START INFORMATION SUPPLIED

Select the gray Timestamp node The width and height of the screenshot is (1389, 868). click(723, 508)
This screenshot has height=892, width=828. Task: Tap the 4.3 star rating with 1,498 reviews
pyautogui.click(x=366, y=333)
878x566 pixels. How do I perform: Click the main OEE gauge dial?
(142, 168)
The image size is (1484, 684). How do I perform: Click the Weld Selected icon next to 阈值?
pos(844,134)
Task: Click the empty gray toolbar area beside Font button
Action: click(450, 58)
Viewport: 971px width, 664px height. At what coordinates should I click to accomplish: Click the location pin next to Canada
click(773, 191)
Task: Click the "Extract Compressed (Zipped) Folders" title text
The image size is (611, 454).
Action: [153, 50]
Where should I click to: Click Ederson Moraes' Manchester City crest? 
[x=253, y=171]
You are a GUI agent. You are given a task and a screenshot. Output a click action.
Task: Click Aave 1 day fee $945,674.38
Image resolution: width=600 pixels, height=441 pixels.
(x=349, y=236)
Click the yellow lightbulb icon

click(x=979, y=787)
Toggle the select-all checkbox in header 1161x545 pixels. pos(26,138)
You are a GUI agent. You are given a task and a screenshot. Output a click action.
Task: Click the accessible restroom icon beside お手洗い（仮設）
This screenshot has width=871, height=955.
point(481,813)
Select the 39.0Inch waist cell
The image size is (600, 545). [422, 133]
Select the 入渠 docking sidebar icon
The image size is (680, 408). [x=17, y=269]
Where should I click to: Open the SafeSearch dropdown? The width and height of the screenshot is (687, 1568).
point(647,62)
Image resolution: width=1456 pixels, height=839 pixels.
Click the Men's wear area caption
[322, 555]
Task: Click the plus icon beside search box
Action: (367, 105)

END INFORMATION SUPPLIED

> ACTION ITEM:
Transcribe all of the data so that each line matches the source exactly.

> RESULT:
Select the gray Timestamp node The width and height of the screenshot is (1389, 868). click(723, 508)
This screenshot has height=892, width=828. Task: Tap the 4.3 star rating with 1,498 reviews
pyautogui.click(x=366, y=333)
878x566 pixels. How do I perform: Click the main OEE gauge dial?
(142, 168)
The image size is (1484, 684). How do I perform: Click the Weld Selected icon next to 阈值?
pos(844,134)
Task: Click the empty gray toolbar area beside Font button
Action: click(450, 58)
Viewport: 971px width, 664px height. At what coordinates should I click to accomplish: Click the location pin next to Canada
click(773, 191)
Task: Click the "Extract Compressed (Zipped) Folders" title text
The image size is (611, 454).
Action: [153, 50]
Where should I click to: Click Ederson Moraes' Manchester City crest? 
[x=253, y=171]
You are a GUI agent. You are given a task and a screenshot. Output a click action.
Task: Click Aave 1 day fee $945,674.38
Image resolution: width=600 pixels, height=441 pixels.
(x=349, y=236)
Click the yellow lightbulb icon

click(x=979, y=787)
Toggle the select-all checkbox in header 1161x545 pixels. pos(26,138)
You are a GUI agent. You are given a task and a screenshot. Output a click action.
Task: Click the accessible restroom icon beside お手洗い（仮設）
This screenshot has width=871, height=955.
point(481,813)
Select the 39.0Inch waist cell
The image size is (600, 545). [422, 133]
Select the 入渠 docking sidebar icon
The image size is (680, 408). [x=17, y=269]
Where should I click to: Open the SafeSearch dropdown? The width and height of the screenshot is (687, 1568).
point(647,62)
Image resolution: width=1456 pixels, height=839 pixels.
Click the Men's wear area caption
[322, 555]
Task: Click the plus icon beside search box
Action: (367, 105)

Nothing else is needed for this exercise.